Items from a data source:
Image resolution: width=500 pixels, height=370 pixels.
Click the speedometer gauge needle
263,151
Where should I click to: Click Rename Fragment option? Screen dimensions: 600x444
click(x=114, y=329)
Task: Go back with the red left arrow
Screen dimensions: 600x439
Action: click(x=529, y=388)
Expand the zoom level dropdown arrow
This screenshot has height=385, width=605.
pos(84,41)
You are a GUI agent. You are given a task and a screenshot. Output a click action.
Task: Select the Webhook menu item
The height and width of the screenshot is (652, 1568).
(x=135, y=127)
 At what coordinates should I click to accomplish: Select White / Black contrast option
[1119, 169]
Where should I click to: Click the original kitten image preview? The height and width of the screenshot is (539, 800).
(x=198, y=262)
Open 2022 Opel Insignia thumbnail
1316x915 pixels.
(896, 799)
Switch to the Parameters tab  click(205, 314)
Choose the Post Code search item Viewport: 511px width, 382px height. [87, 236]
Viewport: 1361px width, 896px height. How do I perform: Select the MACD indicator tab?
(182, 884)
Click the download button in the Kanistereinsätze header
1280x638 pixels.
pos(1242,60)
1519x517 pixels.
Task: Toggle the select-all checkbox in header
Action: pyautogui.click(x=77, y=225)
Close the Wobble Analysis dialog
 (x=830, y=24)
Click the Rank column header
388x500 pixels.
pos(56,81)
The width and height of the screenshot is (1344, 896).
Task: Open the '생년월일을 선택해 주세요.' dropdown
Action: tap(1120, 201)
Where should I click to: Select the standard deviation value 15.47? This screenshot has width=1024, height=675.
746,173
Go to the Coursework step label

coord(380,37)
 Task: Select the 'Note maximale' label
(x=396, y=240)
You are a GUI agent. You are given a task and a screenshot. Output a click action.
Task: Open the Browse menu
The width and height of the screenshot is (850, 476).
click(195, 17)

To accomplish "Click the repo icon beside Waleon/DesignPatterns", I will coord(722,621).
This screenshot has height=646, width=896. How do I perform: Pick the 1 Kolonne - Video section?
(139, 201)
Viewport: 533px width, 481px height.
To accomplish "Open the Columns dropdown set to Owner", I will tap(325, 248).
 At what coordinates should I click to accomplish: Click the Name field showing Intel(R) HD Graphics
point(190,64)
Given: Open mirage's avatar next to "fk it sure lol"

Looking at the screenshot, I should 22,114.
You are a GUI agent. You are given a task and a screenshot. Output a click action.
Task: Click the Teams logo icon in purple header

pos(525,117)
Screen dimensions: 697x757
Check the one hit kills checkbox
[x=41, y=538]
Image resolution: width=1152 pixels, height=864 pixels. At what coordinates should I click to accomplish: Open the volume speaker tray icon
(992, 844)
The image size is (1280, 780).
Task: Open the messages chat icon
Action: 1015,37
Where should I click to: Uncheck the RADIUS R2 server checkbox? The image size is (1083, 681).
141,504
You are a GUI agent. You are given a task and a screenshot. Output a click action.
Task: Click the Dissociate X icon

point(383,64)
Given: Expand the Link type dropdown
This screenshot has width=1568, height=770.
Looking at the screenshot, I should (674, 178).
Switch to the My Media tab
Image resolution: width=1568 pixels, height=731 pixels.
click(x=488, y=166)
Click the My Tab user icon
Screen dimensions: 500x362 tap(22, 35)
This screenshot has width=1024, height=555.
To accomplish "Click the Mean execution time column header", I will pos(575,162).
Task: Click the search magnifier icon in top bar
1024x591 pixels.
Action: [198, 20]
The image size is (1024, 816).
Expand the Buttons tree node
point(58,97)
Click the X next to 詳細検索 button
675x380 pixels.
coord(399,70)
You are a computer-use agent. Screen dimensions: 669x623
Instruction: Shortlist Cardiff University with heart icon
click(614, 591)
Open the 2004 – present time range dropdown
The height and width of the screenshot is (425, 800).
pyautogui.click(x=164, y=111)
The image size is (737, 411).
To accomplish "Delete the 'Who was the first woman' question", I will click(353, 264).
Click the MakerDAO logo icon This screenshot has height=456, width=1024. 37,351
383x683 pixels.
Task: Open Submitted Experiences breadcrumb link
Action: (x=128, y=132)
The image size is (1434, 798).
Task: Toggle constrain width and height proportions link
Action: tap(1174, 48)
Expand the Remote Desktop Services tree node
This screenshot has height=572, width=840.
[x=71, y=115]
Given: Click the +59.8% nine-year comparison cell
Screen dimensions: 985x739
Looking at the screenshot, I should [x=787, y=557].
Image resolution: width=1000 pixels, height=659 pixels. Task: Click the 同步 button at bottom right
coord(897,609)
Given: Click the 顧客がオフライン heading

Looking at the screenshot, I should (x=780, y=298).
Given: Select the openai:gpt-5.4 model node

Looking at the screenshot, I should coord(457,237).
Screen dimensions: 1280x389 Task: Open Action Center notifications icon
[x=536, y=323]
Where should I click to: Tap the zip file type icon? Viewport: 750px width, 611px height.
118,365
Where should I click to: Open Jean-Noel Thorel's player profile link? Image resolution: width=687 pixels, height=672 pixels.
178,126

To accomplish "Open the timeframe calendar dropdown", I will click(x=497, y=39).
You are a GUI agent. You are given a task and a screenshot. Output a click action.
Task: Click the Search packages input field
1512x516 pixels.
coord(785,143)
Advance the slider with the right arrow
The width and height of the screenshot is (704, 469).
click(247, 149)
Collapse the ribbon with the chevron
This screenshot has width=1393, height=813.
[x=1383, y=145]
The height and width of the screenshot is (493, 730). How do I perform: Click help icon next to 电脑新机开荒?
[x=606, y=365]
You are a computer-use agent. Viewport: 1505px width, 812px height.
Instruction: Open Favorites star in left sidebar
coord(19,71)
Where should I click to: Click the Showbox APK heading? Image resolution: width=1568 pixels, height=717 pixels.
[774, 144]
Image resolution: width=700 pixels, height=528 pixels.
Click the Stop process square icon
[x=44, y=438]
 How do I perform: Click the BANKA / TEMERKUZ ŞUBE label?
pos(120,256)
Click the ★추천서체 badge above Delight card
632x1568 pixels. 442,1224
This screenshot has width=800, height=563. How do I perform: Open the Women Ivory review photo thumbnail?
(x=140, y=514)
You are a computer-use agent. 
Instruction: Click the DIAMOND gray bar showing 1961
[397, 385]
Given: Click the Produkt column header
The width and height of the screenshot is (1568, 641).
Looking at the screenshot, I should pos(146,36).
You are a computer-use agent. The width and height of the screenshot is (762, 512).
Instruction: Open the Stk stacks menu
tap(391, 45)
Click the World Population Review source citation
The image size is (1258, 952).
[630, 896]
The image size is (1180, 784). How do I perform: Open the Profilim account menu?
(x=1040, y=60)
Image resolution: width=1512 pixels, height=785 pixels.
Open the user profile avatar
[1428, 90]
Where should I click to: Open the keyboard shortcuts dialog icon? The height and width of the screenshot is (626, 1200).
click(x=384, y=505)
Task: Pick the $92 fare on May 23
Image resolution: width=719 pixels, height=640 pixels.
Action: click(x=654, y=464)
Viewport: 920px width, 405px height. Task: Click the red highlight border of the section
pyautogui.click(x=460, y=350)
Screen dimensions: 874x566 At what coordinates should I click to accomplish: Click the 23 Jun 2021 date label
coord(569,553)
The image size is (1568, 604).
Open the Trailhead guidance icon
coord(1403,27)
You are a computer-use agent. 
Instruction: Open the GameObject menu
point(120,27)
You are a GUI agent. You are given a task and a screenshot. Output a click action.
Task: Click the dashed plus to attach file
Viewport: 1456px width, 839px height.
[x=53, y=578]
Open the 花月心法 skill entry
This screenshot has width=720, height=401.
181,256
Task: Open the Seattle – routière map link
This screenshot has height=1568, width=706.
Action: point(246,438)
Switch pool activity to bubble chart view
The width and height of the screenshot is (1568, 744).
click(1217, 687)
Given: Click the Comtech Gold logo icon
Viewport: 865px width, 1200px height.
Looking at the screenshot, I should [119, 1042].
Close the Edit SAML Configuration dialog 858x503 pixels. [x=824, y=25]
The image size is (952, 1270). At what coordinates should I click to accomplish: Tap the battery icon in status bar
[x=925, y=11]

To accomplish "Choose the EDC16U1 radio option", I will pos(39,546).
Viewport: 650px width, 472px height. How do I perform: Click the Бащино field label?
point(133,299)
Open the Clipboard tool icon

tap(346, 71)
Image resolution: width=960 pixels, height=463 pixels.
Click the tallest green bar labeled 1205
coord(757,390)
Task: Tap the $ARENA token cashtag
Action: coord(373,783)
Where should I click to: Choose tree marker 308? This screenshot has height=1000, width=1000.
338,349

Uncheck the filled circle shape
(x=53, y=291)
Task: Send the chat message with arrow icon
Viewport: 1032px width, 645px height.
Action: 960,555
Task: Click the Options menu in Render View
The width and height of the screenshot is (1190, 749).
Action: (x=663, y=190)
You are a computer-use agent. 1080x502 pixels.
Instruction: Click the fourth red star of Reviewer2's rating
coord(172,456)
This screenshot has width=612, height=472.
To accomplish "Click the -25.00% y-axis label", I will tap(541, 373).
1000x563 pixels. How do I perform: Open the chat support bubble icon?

## Instructions to follow:
For each line of the entries that holds the word "computer", pull that line out.

## Written response:
You are a computer-use agent. Screen dimensions: 669x623
You are a computer-use agent. Viewport: 1505px width, 812px height.
You are a computer-use agent. 
You are a computer-use agent. The width and height of the screenshot is (762, 512).
You are a computer-use agent. 
You are a computer-use agent. 1080x502 pixels.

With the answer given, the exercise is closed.